Unless they weigh more than 10 tons.
chris from odyssey has stated one of the ways they tested the plegs was hitting them with a sledgehammer...not any closer to real world testing at all.
At least hitting a peg with a sledgehammer is a test of direct impact. Moreso than rolling over them with a bus.
Back when I was 13 or so I helped my dad push his old Honda Civic back to our house after it stalled out or something. Due to—well, my being a dumb 13-year-old kid, I accidentally let the rear wheel run over my foot. Nothing happened. At all. I didn't even get a bruise.
I guess I'm just saying that rolling over a bike part with a tire is complete nonsense.
Who asked for see through pegs?
i like these, but they wont go with my bike. its not a weight weenie at all.
i can't say much but let's just say that the boys at snafu are already rethinking these things...
That would imply that they actually thought them once.
the rate at which the collective bmx vagina has been growing at lately is redic! can anyone tell me when this trend actually took off?
Who (originally) asked for plastic parts?
The peg (for those that choose to run them) goes through arguably the greatest amount of direct stress and pressure of anything on a bike. Running a bus over it does nothing. Even hitting it with a sledgehammer does nothing, unless of course it is a 160 lb. (average weight of a rider?) sledgehammer made of steel, concrete, wood, etc. and it is hit and dragged 30 times a day for months on end. Lately in regards to the direction of the BMX industry I find myself saying more and more "I just don't get it?!"

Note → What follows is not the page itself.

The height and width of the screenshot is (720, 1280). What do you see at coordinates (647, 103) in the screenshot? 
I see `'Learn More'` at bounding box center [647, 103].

For low-impact riding in a non-concrete park, where you're just sliding along the coping and never airing out and slamming down on it, never mis-hopping onto a rail with your whole weight on the outer edge of a peg, and never doing an ice- or nosepick, ever, a set of these would be ideal.
So these are for the eight guys who ride like that.
And chumps.
i get it now.
rick moliterno is secretly controlling the industry to fuck everyone over with weak/lightweight/lame parts so another recession at the end of the 00s can collapse the industry and then standard can rise like the phoenix on the headtube of the 2nd lengthy and we'll all be back on stas. genius.
I'm sure that a LTF is quite a bit strongervthan the garbage that was around before the dark ages over a decade ago.
We HAVE tested the Plegs by hitting them with a sledgehammer in the past, but we now have TWO custom test rigs which emulate this kind of impact in a more controlable way by dropping a very large steel weight onto the end of the peg.
Our test impact will EASILY bend a typical 14mm axle, but the Pleg is mounted more securely than an ordinary axle to concentrate the impact in the Pleg itself. In a real-world situation, the impact energy is spread between the Pleg, axle, frame, the item you are hitting and the rider. Deceleration is far far far less acute than in our test so as a result loads are lower too...
We tests mutiple samples from EVERY batch on these rigs and if they fail then the whole batch is scrapped.
George, How many lots have been rejected during the production history of the Pleg?
Kink is doing a collab frame with Empire?
you should've made the come up link a meat spin.
i dunno, whilst on the gsport pleg site the explanation and justification for plegs is almost pursuasive, half the fun of grinds is the noise and feel of it, and if you run plastics this
http://uk.youtube.com/watch?v=-y-AWv1QBH4
will never happen to you again. which is a damn shame.
The post from George is why I love what Odyssey/GSport is all about. They come up with great ideas based on rider input and ground them in science. Then they do research and testing to death before and after they release a product and throughout it's life. Impressive.
Yeah, Wombolts were incredibly impressive.